To this the men had no objection whatever, but they did claim that the mining community in an exporting district should not have to bear the whole burden of something which the Government did in the interests of the whole country.

The men’s leaders also complained that in the negotiations for the regulation of the export of coal the Government consulted the colliery owners, the coal exporters, and the shippers but absolutely ignored the workers in the industry. The miners contended that they had just as much right to be consulted in a matter of this kind as had the other interests mentioned. In these circumstances the men felt the time had come for them to make a stand, and assert their importance to the industry.

It was further pointed out that the supplementary sliding scale was established to deal with exceptional circumstances arising out of the war. These circumstances embraced high prices of coal and very high cost of living, and the sliding scale helped to increase wages to meet the higher cost of living, but not entirely. If the Government by their action — and to this the miners did not object — reduced their wages, they deprived the men of the benefits accruing to them under the supplementary scale. The men intimated that they were determined to resist any further reduction in wages while the cost of living remained as it was.

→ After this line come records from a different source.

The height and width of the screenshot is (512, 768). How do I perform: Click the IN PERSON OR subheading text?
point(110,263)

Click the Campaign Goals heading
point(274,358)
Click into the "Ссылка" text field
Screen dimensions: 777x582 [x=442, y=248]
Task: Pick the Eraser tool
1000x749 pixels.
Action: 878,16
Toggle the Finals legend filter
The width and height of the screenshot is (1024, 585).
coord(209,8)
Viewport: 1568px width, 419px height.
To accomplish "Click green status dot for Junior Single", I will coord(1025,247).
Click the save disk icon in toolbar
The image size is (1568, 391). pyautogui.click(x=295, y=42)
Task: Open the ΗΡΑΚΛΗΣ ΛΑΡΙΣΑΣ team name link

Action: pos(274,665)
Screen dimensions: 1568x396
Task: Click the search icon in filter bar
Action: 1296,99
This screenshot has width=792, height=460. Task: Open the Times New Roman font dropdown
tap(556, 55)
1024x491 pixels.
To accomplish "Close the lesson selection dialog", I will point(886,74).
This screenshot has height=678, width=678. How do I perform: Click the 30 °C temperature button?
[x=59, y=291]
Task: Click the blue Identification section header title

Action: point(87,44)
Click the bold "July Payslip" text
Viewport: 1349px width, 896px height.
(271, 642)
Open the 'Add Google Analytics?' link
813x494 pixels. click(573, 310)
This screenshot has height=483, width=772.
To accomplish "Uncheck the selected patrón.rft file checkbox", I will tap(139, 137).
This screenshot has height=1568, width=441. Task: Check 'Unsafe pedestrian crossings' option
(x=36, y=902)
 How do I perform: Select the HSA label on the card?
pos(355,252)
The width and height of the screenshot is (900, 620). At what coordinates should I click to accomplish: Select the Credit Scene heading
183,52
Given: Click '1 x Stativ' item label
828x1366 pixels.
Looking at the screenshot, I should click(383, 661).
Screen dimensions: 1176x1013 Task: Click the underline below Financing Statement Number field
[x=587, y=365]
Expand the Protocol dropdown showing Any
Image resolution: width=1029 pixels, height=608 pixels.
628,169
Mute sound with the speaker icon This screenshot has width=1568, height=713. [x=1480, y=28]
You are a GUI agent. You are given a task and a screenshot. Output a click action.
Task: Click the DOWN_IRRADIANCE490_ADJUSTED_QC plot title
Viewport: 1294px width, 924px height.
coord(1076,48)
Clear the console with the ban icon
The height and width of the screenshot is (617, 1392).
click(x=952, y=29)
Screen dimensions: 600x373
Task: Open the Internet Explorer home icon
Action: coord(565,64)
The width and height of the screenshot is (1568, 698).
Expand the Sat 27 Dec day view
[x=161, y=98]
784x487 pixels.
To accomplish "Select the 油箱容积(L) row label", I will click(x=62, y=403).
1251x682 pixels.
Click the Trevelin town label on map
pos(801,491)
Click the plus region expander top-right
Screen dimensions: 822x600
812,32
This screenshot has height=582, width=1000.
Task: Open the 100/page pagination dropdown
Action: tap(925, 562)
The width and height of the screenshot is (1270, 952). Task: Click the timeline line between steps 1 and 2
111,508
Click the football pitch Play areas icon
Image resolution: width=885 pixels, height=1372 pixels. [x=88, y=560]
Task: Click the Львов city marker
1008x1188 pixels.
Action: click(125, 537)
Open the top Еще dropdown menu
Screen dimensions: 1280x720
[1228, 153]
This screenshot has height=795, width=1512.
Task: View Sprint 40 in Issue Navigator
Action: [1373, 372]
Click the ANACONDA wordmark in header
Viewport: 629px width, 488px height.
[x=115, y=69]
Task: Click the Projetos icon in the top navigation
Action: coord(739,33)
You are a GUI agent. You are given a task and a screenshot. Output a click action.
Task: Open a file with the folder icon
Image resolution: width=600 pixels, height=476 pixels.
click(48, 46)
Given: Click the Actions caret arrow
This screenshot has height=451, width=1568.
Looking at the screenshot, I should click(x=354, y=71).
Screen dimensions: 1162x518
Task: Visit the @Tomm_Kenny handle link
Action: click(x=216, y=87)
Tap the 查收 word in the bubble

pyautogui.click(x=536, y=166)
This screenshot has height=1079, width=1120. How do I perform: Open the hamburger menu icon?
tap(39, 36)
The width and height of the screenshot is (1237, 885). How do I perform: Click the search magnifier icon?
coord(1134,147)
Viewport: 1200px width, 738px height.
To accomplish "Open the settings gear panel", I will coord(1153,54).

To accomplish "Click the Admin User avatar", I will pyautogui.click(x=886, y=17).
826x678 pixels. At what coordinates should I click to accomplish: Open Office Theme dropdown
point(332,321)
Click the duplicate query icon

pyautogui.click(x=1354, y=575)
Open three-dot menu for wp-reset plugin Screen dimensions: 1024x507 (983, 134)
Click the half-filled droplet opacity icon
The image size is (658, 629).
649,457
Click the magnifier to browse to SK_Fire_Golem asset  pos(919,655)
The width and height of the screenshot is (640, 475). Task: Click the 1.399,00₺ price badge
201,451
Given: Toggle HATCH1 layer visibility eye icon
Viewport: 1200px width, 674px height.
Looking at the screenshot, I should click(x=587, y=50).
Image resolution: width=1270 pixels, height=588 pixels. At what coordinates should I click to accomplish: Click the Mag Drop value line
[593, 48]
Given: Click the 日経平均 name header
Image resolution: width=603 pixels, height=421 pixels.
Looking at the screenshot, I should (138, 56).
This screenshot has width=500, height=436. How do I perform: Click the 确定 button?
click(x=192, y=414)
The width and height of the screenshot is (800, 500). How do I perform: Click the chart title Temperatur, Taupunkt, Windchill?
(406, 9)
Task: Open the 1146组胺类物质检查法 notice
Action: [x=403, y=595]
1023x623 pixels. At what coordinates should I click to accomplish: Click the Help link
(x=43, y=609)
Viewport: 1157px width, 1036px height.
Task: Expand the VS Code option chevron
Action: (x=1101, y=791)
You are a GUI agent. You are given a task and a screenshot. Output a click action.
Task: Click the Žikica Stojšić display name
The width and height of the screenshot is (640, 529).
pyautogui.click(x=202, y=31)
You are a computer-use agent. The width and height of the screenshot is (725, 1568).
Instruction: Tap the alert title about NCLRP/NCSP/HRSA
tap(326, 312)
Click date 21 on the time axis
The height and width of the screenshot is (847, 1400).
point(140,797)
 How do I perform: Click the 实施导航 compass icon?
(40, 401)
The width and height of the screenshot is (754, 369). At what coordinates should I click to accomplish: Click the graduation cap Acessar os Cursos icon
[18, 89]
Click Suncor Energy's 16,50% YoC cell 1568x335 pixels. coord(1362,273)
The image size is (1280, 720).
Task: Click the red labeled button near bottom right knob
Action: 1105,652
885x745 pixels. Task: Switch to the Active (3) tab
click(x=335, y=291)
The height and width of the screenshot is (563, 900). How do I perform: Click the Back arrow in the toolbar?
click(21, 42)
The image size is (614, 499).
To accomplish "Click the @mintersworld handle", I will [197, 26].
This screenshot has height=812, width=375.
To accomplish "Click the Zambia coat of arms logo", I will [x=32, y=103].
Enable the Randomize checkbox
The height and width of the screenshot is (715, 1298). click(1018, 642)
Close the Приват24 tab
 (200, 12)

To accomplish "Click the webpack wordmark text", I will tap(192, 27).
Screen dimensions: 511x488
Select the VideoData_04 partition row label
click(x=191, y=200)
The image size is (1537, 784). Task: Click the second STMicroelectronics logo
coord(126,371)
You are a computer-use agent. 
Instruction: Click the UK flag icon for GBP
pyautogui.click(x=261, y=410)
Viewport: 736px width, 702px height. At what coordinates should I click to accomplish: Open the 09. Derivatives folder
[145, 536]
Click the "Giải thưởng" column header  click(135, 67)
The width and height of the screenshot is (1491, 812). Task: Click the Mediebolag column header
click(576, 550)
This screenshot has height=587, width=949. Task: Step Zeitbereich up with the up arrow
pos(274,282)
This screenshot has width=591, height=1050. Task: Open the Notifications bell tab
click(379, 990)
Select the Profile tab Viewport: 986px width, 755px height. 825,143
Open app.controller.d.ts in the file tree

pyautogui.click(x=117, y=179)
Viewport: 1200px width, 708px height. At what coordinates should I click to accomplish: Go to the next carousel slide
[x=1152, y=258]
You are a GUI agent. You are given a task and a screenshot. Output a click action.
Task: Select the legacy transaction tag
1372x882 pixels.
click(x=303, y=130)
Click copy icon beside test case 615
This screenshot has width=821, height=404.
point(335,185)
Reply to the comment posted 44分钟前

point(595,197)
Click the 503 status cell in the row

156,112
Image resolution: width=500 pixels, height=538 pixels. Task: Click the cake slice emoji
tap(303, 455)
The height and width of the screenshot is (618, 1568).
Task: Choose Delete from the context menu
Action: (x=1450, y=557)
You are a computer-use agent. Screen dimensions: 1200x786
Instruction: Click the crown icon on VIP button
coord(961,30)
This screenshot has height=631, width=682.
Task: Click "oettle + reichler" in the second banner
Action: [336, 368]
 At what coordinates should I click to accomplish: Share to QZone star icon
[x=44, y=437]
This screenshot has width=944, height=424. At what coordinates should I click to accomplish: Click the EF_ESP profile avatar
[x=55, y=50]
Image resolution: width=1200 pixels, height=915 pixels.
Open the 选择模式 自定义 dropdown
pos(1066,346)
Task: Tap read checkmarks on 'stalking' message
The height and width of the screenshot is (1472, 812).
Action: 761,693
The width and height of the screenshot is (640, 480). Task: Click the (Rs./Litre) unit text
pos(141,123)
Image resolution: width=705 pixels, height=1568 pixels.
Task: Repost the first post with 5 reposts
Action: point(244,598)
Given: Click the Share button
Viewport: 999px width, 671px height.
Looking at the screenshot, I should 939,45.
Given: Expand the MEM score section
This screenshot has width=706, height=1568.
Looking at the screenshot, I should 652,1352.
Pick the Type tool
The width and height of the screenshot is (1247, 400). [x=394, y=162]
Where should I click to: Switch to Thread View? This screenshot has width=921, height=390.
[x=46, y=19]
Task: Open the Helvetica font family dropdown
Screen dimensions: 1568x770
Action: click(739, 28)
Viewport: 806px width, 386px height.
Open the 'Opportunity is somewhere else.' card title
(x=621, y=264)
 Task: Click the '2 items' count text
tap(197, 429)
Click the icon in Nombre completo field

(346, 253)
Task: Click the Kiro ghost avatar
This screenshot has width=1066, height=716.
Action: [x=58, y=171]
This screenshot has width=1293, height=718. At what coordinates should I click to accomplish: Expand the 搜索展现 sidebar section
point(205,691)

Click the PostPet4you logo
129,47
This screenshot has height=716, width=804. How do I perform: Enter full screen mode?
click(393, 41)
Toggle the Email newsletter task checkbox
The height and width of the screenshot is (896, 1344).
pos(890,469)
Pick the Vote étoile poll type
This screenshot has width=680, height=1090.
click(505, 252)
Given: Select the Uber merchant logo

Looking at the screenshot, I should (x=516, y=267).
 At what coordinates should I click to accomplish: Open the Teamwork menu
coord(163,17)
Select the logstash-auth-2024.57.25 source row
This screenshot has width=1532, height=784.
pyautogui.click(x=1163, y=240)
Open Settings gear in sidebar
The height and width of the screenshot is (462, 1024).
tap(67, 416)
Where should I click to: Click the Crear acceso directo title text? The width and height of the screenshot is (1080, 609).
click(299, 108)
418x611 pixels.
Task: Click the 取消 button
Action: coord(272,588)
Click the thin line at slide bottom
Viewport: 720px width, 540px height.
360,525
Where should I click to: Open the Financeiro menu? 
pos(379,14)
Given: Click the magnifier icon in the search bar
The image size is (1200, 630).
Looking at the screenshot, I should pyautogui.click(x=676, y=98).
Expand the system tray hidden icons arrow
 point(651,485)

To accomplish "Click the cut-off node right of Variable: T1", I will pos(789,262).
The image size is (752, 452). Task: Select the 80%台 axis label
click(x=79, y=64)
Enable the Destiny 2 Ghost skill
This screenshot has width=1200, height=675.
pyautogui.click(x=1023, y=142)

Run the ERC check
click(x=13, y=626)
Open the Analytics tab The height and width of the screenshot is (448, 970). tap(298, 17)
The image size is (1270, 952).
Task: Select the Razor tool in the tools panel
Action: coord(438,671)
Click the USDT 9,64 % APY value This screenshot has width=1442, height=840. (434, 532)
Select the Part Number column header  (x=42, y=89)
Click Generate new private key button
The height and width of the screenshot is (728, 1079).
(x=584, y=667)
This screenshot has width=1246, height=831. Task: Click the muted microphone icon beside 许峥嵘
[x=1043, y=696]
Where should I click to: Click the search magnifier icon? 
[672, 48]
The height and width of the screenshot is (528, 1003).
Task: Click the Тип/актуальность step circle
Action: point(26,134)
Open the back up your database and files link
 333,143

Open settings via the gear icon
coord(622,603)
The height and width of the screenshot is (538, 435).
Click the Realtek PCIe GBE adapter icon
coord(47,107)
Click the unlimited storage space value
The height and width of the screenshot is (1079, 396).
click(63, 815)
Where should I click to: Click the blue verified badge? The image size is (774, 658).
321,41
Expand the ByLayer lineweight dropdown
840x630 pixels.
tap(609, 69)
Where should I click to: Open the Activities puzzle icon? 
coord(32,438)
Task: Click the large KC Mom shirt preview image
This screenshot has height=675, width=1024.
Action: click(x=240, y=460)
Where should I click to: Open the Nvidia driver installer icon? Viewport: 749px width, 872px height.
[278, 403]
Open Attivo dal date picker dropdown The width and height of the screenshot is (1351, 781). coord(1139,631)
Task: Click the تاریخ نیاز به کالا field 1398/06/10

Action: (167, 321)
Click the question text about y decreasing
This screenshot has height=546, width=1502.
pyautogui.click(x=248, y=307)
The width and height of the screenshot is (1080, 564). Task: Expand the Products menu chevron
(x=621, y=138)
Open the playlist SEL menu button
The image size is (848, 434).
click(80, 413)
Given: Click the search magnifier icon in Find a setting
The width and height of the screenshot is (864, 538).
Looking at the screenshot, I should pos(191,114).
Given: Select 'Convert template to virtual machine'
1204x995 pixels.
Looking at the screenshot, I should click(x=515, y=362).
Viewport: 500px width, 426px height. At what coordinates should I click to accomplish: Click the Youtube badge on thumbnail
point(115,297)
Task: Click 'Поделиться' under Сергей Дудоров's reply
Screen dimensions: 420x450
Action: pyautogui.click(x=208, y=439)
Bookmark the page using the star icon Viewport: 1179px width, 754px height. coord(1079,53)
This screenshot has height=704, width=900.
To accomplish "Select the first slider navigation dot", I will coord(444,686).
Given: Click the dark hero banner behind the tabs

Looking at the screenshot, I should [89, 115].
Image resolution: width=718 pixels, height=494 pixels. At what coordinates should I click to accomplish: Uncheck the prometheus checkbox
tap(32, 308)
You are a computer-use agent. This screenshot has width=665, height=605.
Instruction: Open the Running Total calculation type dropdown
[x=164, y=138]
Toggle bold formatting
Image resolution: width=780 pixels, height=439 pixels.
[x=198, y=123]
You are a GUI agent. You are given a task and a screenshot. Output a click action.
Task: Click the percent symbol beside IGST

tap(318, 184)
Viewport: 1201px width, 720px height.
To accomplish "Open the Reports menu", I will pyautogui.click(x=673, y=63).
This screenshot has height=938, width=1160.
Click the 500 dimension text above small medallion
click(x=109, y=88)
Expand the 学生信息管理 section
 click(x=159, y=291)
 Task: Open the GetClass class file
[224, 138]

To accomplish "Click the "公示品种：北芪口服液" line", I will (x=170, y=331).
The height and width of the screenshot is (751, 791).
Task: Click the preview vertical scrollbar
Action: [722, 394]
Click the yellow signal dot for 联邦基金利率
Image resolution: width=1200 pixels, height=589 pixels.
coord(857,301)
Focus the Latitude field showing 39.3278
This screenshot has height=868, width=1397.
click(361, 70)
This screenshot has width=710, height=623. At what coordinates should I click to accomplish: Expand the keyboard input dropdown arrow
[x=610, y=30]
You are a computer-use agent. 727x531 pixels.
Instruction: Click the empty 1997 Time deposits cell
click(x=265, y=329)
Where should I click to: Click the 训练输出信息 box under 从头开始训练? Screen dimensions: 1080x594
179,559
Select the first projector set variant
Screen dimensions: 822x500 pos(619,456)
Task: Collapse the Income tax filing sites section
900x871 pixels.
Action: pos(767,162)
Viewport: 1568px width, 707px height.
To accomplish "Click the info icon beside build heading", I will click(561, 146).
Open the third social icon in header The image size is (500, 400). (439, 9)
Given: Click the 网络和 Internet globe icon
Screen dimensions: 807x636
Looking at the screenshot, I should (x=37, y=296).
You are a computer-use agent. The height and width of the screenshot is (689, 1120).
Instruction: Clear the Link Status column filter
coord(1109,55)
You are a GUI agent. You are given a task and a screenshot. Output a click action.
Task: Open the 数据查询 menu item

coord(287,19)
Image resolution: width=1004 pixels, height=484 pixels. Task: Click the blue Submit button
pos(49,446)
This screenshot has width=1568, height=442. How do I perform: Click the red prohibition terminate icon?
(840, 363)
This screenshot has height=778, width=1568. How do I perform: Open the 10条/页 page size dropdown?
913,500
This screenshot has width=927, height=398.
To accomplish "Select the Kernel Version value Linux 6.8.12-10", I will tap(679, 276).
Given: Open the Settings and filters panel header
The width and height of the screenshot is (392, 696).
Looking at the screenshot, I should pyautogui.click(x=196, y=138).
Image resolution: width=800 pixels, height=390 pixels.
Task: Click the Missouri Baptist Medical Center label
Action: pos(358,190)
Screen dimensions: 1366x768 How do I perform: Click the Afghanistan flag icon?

The coalowners’ answer to the men’s claims was, it is stated, that the Government had not yet taken the mines over, and that in these circumstances the men’s unions should abide by the terms of the sliding scale to which they were parties.

The men’s representatives suggested that the coalowners should communicate with the Government in the matter, as the trade unions concerned had already done.

The meeting did not come to any decision, but it is understood that the coalowners will further consider the question.